Pedro Armengol (c. 1238 – 27 April 1304), born Pedro Armengol Rocafort, was a Spanish Roman Catholic who was of noble stock and a thief during his adolescence. He became a professed member of the Mercedarians after he experienced a sudden conversion and devoted himself to liberating captive Christians from the Moors. Armengol is best known for being hanged while a captive of the Moors but survived.

He was canonized as a saint on 8 April 1687 after Pope Innocent XI approved his long-standing "cultus" – or devotion.

==Life==
Pedro Armengol Rocafort was born in La Guàrdia dels Prats in 1238 to the nobleman Arnau Armengol Rocafort. His mother died when Armengol was about eight, and his grief-stricken father immersed himself in his official duties.

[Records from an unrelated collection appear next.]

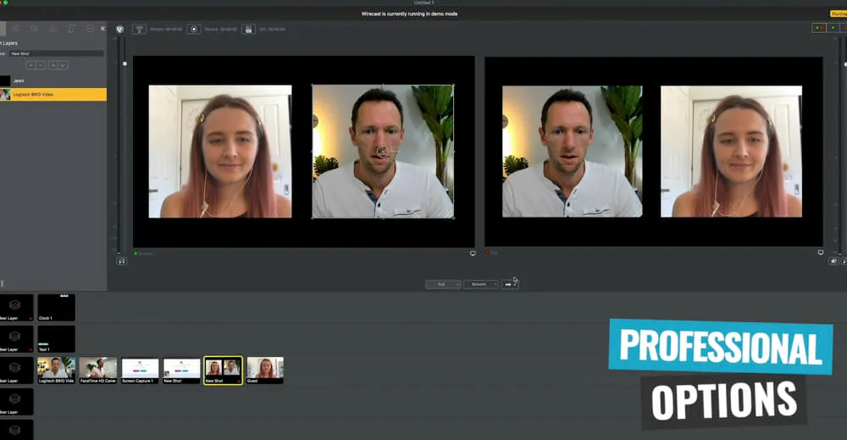847x440 pixels.
Task: Add a new layer with plus button
Action: [x=31, y=65]
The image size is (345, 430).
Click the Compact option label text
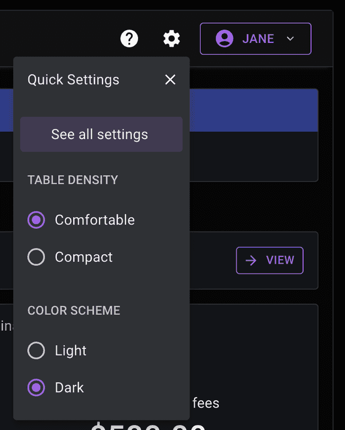(x=84, y=257)
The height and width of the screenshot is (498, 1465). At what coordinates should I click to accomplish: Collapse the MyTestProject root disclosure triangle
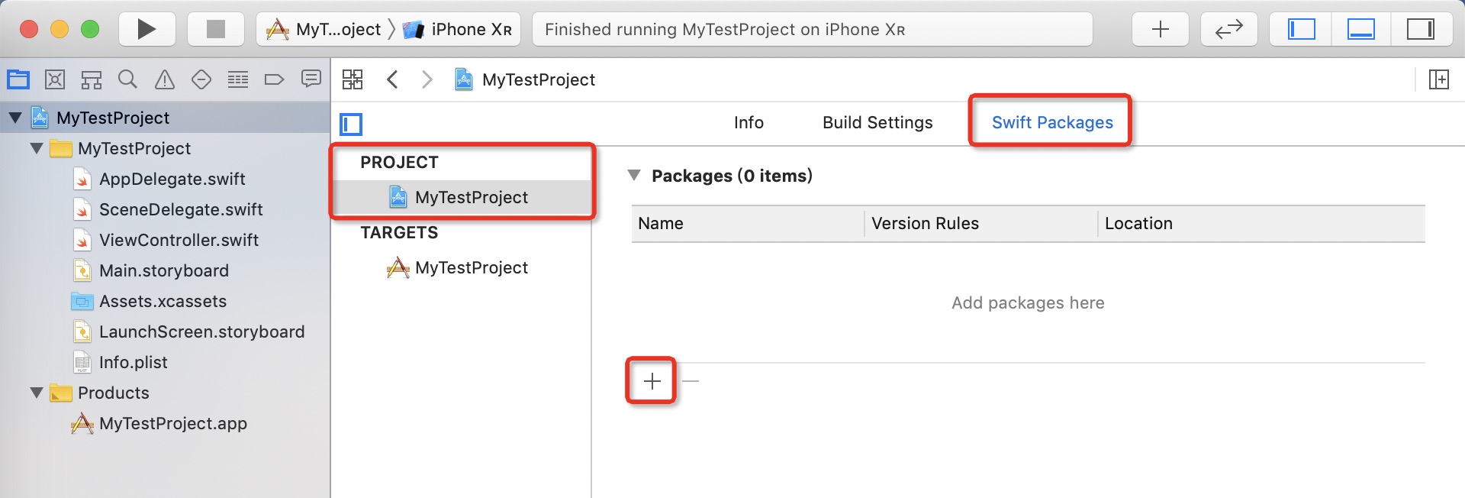[15, 118]
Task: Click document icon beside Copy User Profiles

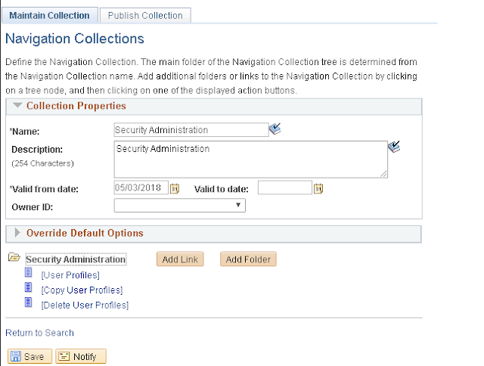Action: (x=28, y=287)
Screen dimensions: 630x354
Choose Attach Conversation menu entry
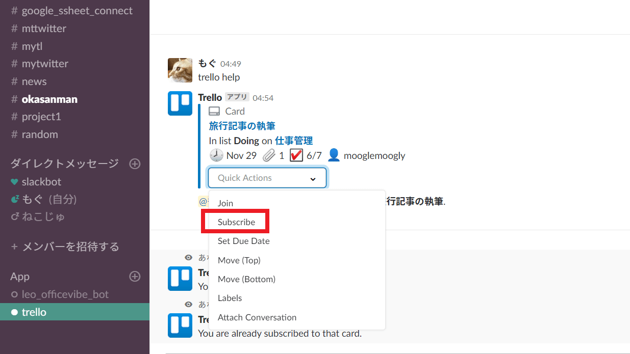257,317
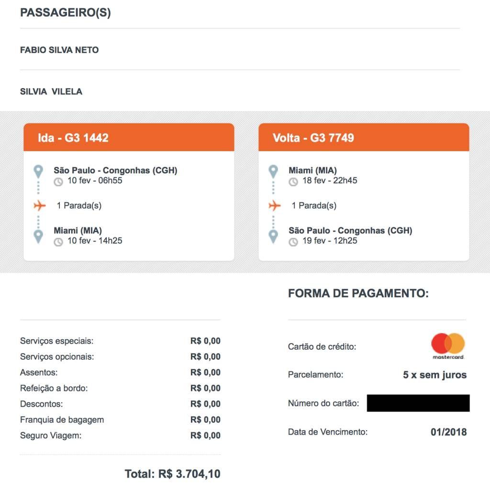Viewport: 490px width, 490px height.
Task: Click the 1 Parada(s) text in Volta card
Action: (314, 206)
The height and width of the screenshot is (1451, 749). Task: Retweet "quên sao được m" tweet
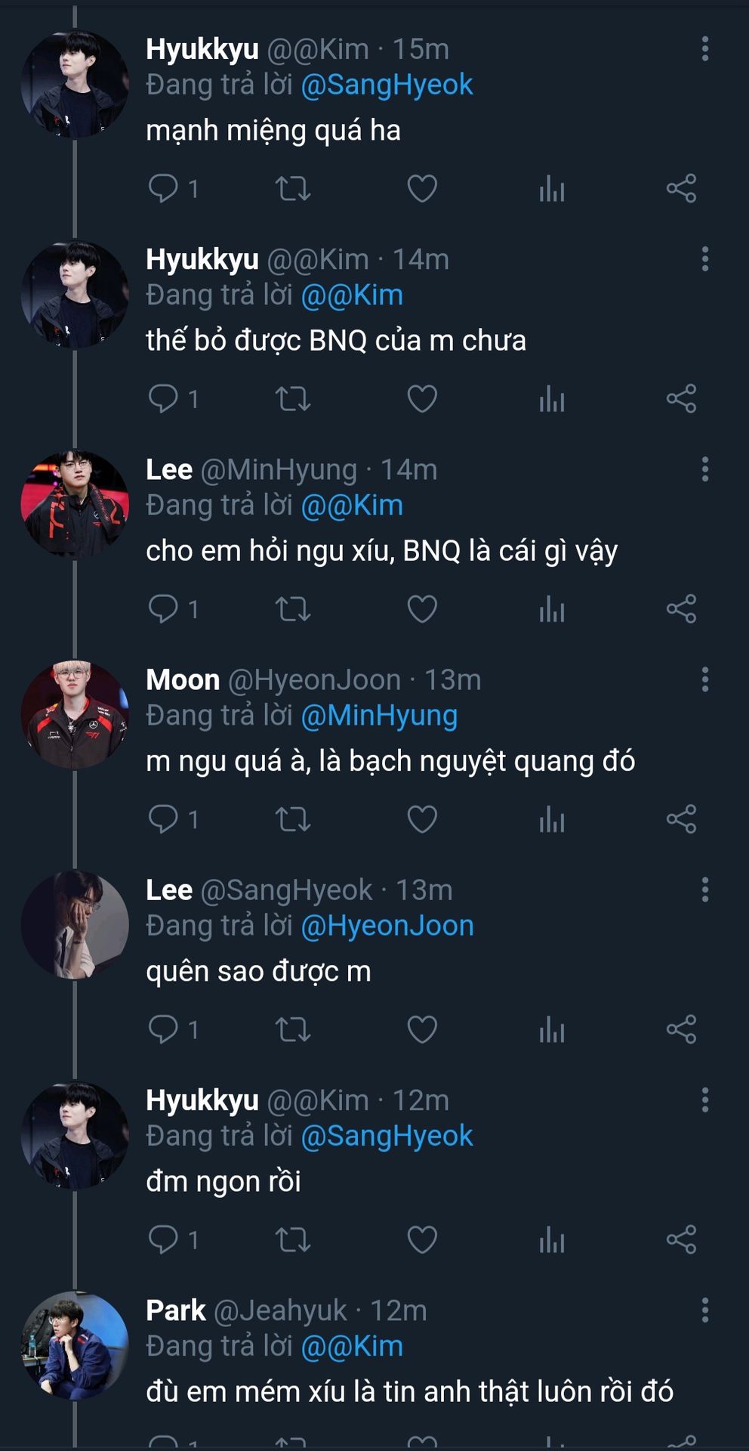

The boy became quite proud and strong-willed as an adolescent during which time he became a robber and joined a group of bandits. In 1258 James I of Aragon traveled to Montpellier from Valencia. Armengol's father was a soldier in the entourage. Armengol's bandits collided with the soldiers and father and son soon recognized each other during the skirmish. Armengol surrendered. He was condemned to death, but in light of his father's meritorius service was reprieved.

Later that year he met Peter Nolasco in Barcelona and resolved to become a member of the Mercedarians. After completing the requisite studies, he was ordained a priest and shortly thereafter named a "redeemer", a particularly risky ministry
devoted to liberating captive Christians in Moorish Andalusia and north Africa.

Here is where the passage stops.